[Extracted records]
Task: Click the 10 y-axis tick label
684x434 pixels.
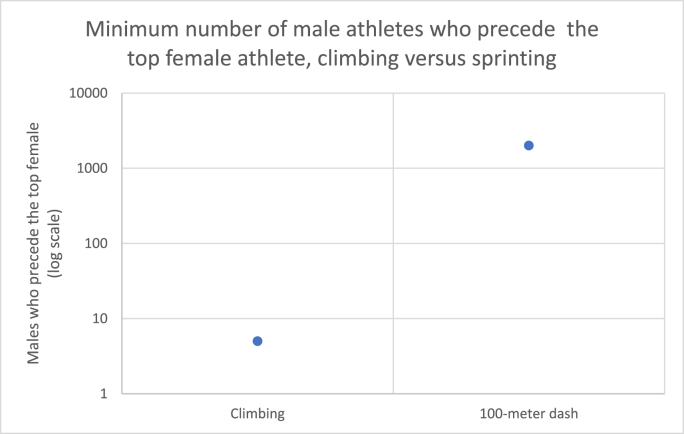Action: [99, 319]
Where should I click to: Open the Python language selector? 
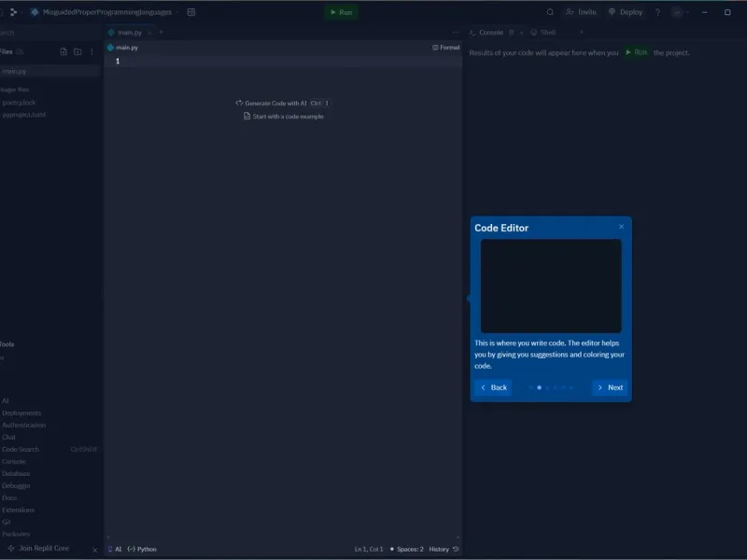pos(142,549)
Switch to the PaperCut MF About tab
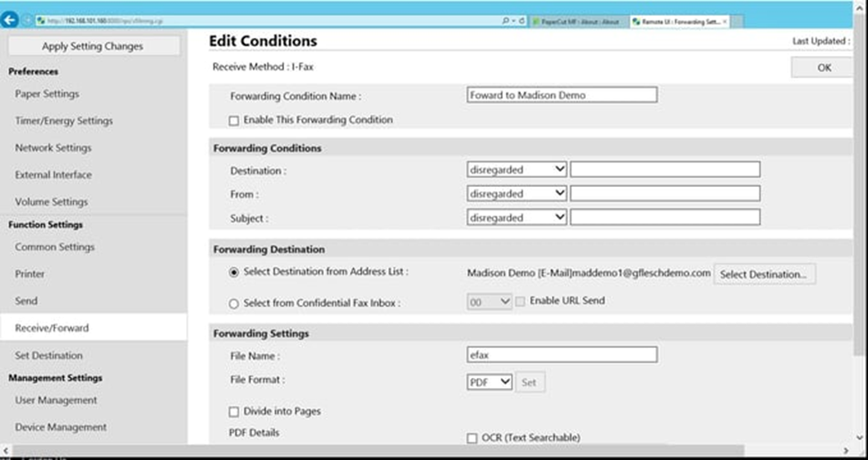 [x=579, y=20]
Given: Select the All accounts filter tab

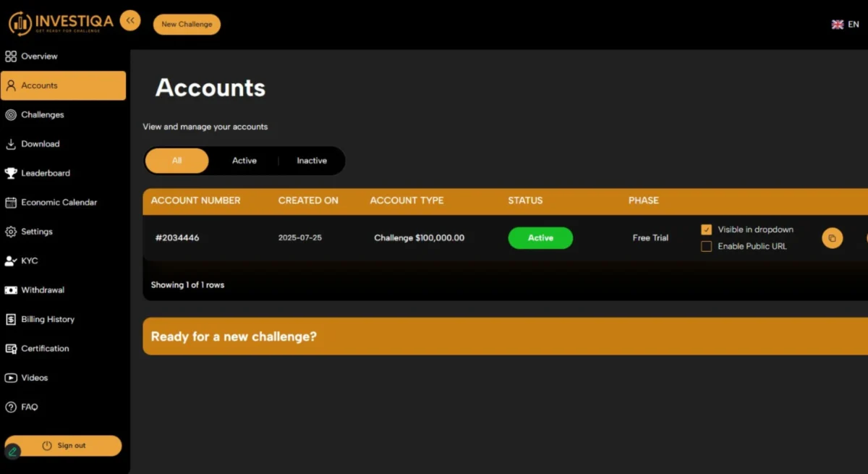Looking at the screenshot, I should tap(177, 161).
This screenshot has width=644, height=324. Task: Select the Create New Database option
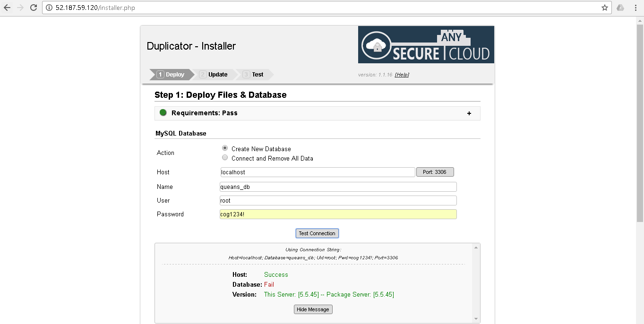click(x=225, y=148)
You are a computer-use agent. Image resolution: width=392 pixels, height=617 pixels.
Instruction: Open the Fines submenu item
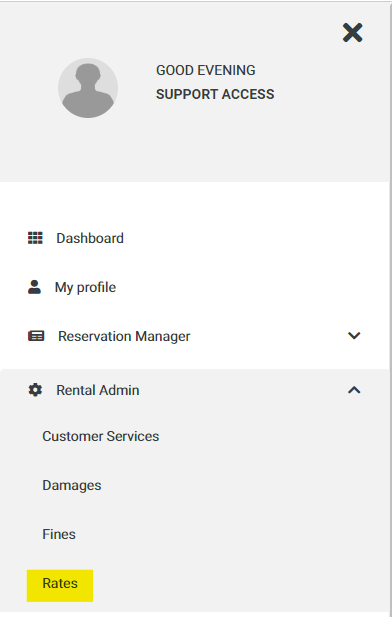59,534
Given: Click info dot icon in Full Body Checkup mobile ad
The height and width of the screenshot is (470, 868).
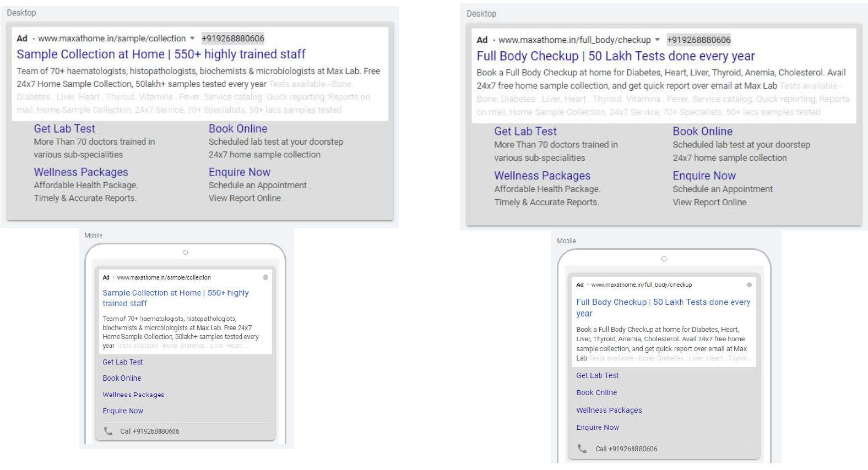Looking at the screenshot, I should coord(749,285).
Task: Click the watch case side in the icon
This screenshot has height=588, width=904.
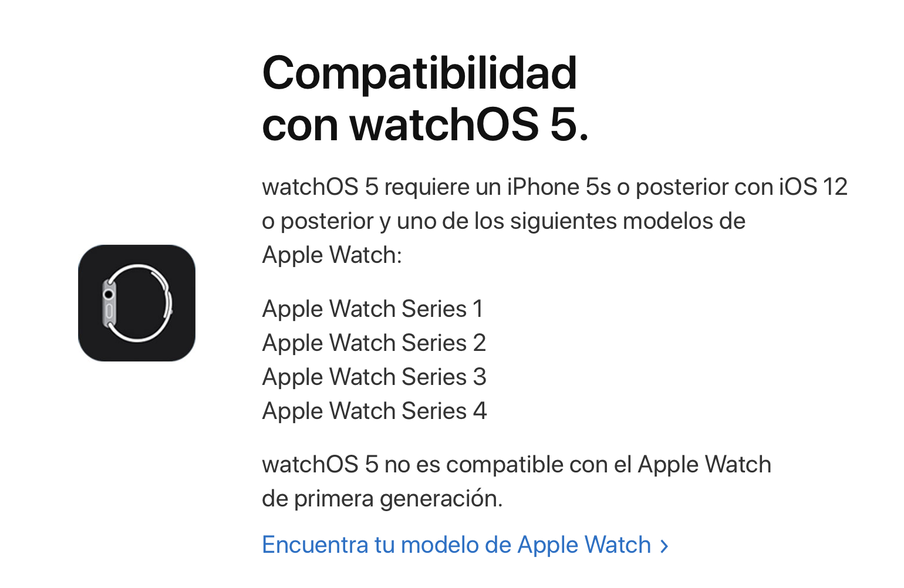Action: [109, 303]
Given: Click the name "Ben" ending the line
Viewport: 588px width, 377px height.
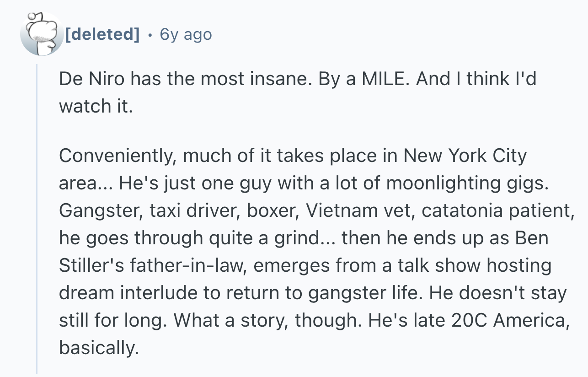Looking at the screenshot, I should tap(532, 239).
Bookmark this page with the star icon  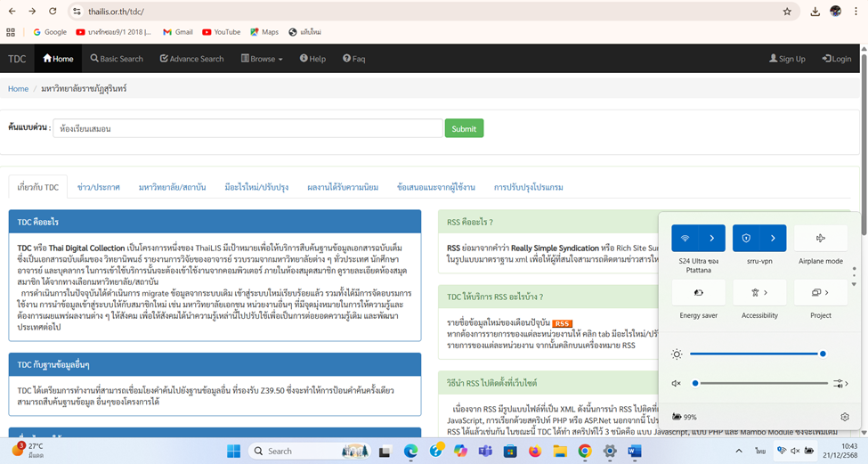pyautogui.click(x=787, y=12)
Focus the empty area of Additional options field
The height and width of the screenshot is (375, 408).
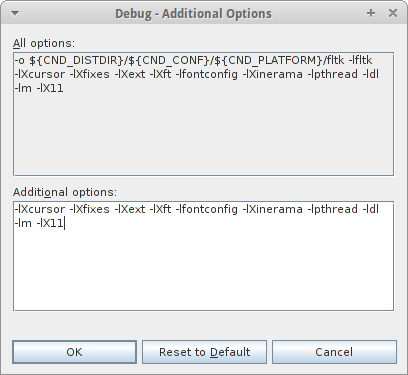(x=203, y=270)
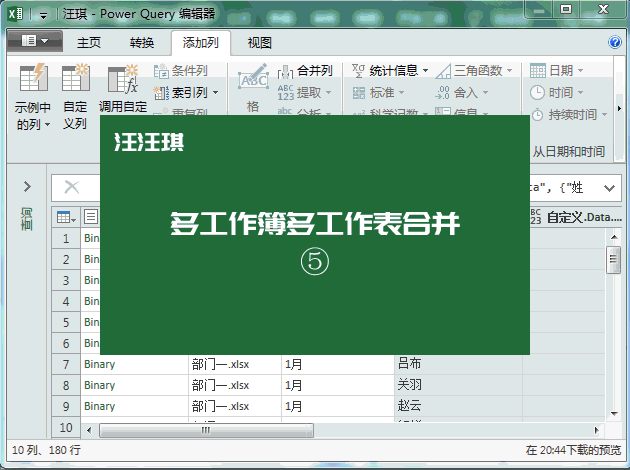Image resolution: width=630 pixels, height=470 pixels.
Task: Open the help question mark icon
Action: 615,42
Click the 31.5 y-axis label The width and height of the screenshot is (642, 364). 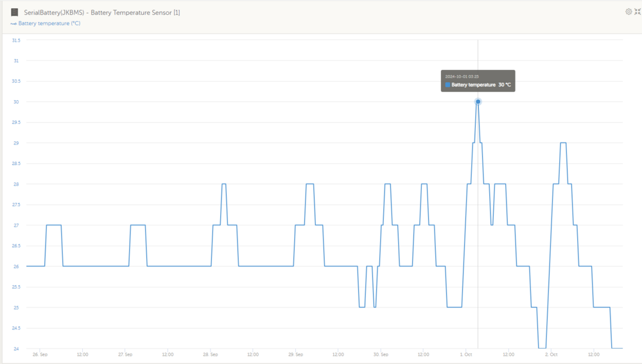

YOUR OBJECTIVE: The answer must be the part of the records that opens with the line containing "Given: Click info" and closes with the line containing "Task: Click the watch case side in the icon", reproduced exactly, with no pictures.

EXERCISE RESULT:
Given: Click info dot icon in Full Body Checkup mobile ad
The height and width of the screenshot is (470, 868).
Looking at the screenshot, I should coord(749,285).
Task: Click the watch case side in the icon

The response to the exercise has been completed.